## DAFTAR SOAL
1. Ganti "prostitusi" dengan "pelacuran" dalam teks tentang kawin Misyar, pada bagian yang dibuka dengan kata-kata "Dari fenomena kawin" dan ditutup dengan "corak pemikiran bayani/Tekstual/Gnostik.", lalu tulis ulang bagian tersebut.
2. Menurut teks tentang kawin Misyar, apa saja tujuan perkawinan yang disebutkan?
3. Lanjutkan teks tentang kawin Misyar mulai dari kalimat terakhir yang ditampilkan.

## TEKS SUMBER
****************
Dari fenomena kawin Misyar wanita karier Surabaya tersebut, beberapa ulama NU Surabaya yang ditemui oleh Nasiri memberikan pandangannya  sebagai berikut:
1) KH. Imam Syuhada, KH. Azhari Sofwan dan KH. Abdul Malik memiliki pendapat yang sama yakni kawin Misyar tidak boleh dilakukan (haram) secara mutlak, karena sudah melenceng dari tujuan awal di syari’atkannya perkawinan dalam Islam. Tujuan perkawinan, selain membangun rumah tangga yang sakinah, mawaddah, wa rahmah, juga untuk memberikan keturunan. Dalam prakteknya, kawin Misyar dijadikan sebagai lembaga pelegalan prostitusi dan ajang pemerasan, sehingga tidak boleh dilakukan oleh siapa pun juga. Mereka ini, dalam kategorisasi Abid al-Jabiri termasuk dalam corak pemikiran bayani/Tekstual/Gnostik.
****************
## DATA TERSIMPAN
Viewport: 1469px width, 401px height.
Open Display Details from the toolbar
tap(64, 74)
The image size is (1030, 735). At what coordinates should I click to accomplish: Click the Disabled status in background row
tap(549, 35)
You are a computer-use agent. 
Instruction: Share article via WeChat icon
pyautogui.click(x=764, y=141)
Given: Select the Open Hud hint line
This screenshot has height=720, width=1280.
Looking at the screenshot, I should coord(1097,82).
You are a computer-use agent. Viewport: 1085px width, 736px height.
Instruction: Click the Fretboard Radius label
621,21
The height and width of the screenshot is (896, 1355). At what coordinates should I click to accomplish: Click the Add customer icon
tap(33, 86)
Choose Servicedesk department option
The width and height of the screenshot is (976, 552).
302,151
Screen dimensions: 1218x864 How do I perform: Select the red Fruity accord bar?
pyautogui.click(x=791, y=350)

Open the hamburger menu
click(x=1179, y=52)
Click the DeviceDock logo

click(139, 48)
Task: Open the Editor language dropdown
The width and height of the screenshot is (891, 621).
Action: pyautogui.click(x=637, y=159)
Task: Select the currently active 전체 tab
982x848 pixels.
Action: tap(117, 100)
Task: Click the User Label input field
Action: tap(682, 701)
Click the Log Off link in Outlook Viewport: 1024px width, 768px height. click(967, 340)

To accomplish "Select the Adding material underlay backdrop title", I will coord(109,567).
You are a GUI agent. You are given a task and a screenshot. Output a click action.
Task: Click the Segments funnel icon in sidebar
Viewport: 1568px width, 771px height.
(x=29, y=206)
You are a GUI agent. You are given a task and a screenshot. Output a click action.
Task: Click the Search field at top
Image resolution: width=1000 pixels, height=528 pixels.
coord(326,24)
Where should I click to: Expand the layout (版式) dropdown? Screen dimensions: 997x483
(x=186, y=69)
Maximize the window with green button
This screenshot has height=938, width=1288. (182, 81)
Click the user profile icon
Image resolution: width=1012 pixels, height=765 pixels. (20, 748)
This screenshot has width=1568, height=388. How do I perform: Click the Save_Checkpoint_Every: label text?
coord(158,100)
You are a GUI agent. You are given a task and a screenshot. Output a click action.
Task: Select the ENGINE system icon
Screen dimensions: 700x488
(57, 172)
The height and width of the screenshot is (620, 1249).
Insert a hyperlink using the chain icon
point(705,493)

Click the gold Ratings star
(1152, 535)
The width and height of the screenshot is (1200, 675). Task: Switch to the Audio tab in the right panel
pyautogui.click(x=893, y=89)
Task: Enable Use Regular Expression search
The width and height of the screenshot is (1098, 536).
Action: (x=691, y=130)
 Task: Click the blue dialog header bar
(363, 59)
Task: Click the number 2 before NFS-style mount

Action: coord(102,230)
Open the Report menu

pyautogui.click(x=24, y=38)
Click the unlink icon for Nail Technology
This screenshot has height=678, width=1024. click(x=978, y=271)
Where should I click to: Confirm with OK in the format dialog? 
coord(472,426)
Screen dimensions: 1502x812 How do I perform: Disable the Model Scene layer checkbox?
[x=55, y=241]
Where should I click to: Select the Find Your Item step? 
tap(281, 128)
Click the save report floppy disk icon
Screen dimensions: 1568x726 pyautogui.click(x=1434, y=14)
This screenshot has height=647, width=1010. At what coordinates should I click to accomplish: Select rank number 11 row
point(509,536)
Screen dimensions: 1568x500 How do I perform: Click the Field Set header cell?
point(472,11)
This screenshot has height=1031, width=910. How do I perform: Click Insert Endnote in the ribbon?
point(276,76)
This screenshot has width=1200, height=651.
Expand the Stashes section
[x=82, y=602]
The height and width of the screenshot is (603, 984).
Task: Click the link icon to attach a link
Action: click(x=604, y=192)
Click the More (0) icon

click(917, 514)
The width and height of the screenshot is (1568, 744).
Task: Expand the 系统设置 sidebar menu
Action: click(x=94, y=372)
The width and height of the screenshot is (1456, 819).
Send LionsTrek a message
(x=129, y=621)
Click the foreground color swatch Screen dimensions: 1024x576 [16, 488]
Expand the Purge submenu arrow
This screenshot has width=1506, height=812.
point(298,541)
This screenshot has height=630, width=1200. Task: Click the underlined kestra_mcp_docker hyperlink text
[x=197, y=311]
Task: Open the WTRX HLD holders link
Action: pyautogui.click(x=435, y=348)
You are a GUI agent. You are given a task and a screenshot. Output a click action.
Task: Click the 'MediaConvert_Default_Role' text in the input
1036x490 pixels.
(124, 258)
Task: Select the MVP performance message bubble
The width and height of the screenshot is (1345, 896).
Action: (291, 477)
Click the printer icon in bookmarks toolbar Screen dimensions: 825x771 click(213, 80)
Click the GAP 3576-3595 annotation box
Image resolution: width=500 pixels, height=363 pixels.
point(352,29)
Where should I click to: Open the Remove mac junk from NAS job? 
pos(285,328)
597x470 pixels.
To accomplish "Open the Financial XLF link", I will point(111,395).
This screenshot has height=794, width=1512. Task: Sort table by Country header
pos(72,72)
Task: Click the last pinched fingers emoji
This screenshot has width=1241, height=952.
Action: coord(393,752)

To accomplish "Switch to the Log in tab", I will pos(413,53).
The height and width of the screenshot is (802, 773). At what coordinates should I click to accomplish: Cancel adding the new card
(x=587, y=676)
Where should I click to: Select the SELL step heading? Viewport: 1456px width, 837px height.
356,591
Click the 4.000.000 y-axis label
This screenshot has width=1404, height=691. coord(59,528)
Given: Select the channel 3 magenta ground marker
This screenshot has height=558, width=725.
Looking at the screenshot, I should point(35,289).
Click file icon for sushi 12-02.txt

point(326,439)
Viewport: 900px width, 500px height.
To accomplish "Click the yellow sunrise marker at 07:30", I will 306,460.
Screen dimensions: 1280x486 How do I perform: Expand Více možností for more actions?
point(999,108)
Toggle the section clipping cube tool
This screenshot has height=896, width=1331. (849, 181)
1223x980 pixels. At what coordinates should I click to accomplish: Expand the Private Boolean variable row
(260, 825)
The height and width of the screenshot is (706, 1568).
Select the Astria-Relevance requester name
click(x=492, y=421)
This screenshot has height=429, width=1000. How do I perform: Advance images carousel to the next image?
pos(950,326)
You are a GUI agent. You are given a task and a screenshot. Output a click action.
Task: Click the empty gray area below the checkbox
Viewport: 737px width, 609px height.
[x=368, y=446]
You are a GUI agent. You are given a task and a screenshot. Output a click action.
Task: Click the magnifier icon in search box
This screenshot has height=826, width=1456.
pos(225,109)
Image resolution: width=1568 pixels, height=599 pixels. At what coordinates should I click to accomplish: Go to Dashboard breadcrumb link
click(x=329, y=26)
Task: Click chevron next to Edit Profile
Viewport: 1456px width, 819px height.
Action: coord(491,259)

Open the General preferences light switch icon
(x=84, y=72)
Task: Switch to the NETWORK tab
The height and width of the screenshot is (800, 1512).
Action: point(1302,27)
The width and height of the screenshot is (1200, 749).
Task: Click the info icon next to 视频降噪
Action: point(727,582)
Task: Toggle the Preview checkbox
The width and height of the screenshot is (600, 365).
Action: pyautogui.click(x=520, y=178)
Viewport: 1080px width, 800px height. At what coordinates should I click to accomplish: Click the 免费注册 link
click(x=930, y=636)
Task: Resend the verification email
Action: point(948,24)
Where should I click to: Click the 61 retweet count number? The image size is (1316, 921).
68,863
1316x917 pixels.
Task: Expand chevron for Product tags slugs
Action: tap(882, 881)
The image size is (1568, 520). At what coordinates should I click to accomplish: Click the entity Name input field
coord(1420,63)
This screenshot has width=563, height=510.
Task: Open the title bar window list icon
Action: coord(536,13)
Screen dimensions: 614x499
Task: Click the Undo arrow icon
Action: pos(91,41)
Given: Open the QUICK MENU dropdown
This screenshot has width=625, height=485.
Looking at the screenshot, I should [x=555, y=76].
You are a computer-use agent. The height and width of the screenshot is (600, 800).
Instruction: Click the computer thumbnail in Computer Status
****************
## HASIL PENGERJAAN
1.
Dari fenomena kawin Misyar wanita karier Surabaya tersebut, beberapa ulama NU Surabaya yang ditemui oleh Nasiri memberikan pandangannya  sebagai berikut:
1) KH. Imam Syuhada, KH. Azhari Sofwan dan KH. Abdul Malik memiliki pendapat yang sama yakni kawin Misyar tidak boleh dilakukan (haram) secara mutlak, karena sudah melenceng dari tujuan awal di syari’atkannya perkawinan dalam Islam. Tujuan perkawinan, selain membangun rumah tangga yang sakinah, mawaddah, wa rahmah, juga untuk memberikan keturunan. Dalam prakteknya, kawin Misyar dijadikan sebagai lembaga pelegalan pelacuran dan ajang pemerasan, sehingga tidak boleh dilakukan oleh siapa pun juga. Mereka ini, dalam kategorisasi Abid al-Jabiri termasuk dalam corak pemikiran bayani/Tekstual/Gnostik.

2. Membangun rumah tangga yang sakinah, mawaddah, wa rahmah, serta memberikan keturunan.

3.
2) KH. Sa’dullah, KH. Makruf Khozin, dan KH. Ali Maghfur Syadzili berpandangan bahwa kawin Misyar boleh dilakukan di Timur Tengah tapi tidak boleh dilakukan di Indonesia. Mereka beralasan bahwa kultur masyarakat Timur Tengah berbeda dengan kultur masyarakat Indonesia. Perbedaan kultur menimbulkan konsekwensi hukum yang berbeda, sebab hukum itu akan selalu dinamis sesuai dengan perkembangan zaman. Artinya, perkawinan Misyar boleh dilakukan di Timur Tengah tapi tidak boleh dilakukan di Indonesia. Pandangan kiai seperti ini dapat dikategorikan sebagai corak pemikiran Positivistik.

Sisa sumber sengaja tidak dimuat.